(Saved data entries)
——————————

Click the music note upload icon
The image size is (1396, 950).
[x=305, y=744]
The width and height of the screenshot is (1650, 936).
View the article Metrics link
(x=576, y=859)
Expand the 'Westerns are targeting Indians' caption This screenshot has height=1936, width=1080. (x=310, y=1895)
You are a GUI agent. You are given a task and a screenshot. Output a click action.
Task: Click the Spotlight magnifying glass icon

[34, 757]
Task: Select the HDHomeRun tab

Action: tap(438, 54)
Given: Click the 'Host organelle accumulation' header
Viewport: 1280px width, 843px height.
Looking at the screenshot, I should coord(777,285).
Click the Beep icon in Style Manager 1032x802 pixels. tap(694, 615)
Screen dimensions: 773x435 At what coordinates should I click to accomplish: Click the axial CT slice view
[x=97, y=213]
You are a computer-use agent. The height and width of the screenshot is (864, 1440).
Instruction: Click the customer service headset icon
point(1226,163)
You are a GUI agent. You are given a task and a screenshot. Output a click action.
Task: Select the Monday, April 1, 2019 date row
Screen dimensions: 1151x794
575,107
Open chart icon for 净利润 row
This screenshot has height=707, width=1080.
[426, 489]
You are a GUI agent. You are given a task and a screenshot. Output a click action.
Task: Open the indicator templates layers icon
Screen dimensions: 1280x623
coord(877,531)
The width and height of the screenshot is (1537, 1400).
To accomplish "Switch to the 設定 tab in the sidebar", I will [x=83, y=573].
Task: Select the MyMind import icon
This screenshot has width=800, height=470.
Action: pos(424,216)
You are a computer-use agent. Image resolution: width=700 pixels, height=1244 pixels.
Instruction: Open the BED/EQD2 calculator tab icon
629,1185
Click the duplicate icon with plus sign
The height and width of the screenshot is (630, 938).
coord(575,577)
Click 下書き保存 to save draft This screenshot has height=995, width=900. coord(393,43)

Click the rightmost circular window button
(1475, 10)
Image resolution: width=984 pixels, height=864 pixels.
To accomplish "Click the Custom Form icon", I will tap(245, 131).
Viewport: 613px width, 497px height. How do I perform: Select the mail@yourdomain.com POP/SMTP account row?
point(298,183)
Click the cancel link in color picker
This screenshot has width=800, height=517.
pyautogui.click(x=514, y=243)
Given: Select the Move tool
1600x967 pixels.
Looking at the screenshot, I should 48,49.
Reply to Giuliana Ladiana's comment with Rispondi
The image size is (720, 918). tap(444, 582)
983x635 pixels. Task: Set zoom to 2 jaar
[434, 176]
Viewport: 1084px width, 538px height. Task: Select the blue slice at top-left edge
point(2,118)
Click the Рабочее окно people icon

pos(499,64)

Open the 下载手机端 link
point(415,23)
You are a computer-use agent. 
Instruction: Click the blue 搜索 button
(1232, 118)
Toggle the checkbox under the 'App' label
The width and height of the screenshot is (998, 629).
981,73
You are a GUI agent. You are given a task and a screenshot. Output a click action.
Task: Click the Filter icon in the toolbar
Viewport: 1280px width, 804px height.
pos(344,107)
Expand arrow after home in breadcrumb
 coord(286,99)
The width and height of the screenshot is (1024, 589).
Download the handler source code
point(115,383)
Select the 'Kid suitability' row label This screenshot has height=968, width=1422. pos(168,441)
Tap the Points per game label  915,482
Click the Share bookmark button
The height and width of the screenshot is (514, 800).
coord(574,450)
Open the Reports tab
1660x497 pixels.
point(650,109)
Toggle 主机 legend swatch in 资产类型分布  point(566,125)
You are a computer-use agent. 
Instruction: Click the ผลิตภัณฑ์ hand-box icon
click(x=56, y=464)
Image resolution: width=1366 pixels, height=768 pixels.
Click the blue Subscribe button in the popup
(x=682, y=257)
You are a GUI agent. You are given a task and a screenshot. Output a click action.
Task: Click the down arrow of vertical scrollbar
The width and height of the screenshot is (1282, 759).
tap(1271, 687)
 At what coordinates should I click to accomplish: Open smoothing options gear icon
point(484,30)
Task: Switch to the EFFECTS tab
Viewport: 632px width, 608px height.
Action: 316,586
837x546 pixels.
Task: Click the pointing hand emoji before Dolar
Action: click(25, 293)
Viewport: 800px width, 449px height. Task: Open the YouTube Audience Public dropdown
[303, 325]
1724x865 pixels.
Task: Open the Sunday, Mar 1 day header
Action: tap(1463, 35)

——————————

# EXERCISE BRIEF:
Every entry must appear in the answer, reproduced exactly.

# TASK ANSWER:
Click the music note upload icon
The image size is (1396, 950).
[x=305, y=744]
The width and height of the screenshot is (1650, 936).
View the article Metrics link
(x=576, y=859)
Expand the 'Westerns are targeting Indians' caption This screenshot has height=1936, width=1080. (x=310, y=1895)
You are a GUI agent. You are given a task and a screenshot. Output a click action.
Task: Click the Spotlight magnifying glass icon

[34, 757]
Task: Select the HDHomeRun tab

Action: tap(438, 54)
Given: Click the 'Host organelle accumulation' header
Viewport: 1280px width, 843px height.
Looking at the screenshot, I should coord(777,285).
Click the Beep icon in Style Manager 1032x802 pixels. tap(694, 615)
Screen dimensions: 773x435 At what coordinates should I click to accomplish: Click the axial CT slice view
[x=97, y=213]
You are a computer-use agent. The height and width of the screenshot is (864, 1440).
Instruction: Click the customer service headset icon
point(1226,163)
You are a GUI agent. You are given a task and a screenshot. Output a click action.
Task: Select the Monday, April 1, 2019 date row
Screen dimensions: 1151x794
575,107
Open chart icon for 净利润 row
This screenshot has height=707, width=1080.
[426, 489]
You are a GUI agent. You are given a task and a screenshot. Output a click action.
Task: Open the indicator templates layers icon
Screen dimensions: 1280x623
coord(877,531)
The width and height of the screenshot is (1537, 1400).
To accomplish "Switch to the 設定 tab in the sidebar", I will [x=83, y=573].
Task: Select the MyMind import icon
This screenshot has width=800, height=470.
Action: pos(424,216)
You are a computer-use agent. Image resolution: width=700 pixels, height=1244 pixels.
Instruction: Open the BED/EQD2 calculator tab icon
629,1185
Click the duplicate icon with plus sign
The height and width of the screenshot is (630, 938).
coord(575,577)
Click 下書き保存 to save draft This screenshot has height=995, width=900. coord(393,43)

Click the rightmost circular window button
(1475, 10)
Image resolution: width=984 pixels, height=864 pixels.
To accomplish "Click the Custom Form icon", I will tap(245, 131).
Viewport: 613px width, 497px height. How do I perform: Select the mail@yourdomain.com POP/SMTP account row?
point(298,183)
Click the cancel link in color picker
This screenshot has width=800, height=517.
pyautogui.click(x=514, y=243)
Given: Select the Move tool
1600x967 pixels.
Looking at the screenshot, I should 48,49.
Reply to Giuliana Ladiana's comment with Rispondi
The image size is (720, 918). tap(444, 582)
983x635 pixels. Task: Set zoom to 2 jaar
[434, 176]
Viewport: 1084px width, 538px height. Task: Select the blue slice at top-left edge
point(2,118)
Click the Рабочее окно people icon

pos(499,64)

Open the 下载手机端 link
point(415,23)
You are a computer-use agent. 
Instruction: Click the blue 搜索 button
(1232, 118)
Toggle the checkbox under the 'App' label
The width and height of the screenshot is (998, 629).
981,73
You are a GUI agent. You are given a task and a screenshot. Output a click action.
Task: Click the Filter icon in the toolbar
Viewport: 1280px width, 804px height.
pos(344,107)
Expand arrow after home in breadcrumb
 coord(286,99)
The width and height of the screenshot is (1024, 589).
Download the handler source code
point(115,383)
Select the 'Kid suitability' row label This screenshot has height=968, width=1422. pos(168,441)
Tap the Points per game label  915,482
Click the Share bookmark button
The height and width of the screenshot is (514, 800).
coord(574,450)
Open the Reports tab
1660x497 pixels.
point(650,109)
Toggle 主机 legend swatch in 资产类型分布  point(566,125)
You are a computer-use agent. 
Instruction: Click the ผลิตภัณฑ์ hand-box icon
click(x=56, y=464)
Image resolution: width=1366 pixels, height=768 pixels.
Click the blue Subscribe button in the popup
(x=682, y=257)
You are a GUI agent. You are given a task and a screenshot. Output a click action.
Task: Click the down arrow of vertical scrollbar
The width and height of the screenshot is (1282, 759).
tap(1271, 687)
 At what coordinates should I click to accomplish: Open smoothing options gear icon
point(484,30)
Task: Switch to the EFFECTS tab
Viewport: 632px width, 608px height.
Action: 316,586
837x546 pixels.
Task: Click the pointing hand emoji before Dolar
Action: click(25, 293)
Viewport: 800px width, 449px height. Task: Open the YouTube Audience Public dropdown
[303, 325]
1724x865 pixels.
Task: Open the Sunday, Mar 1 day header
Action: tap(1463, 35)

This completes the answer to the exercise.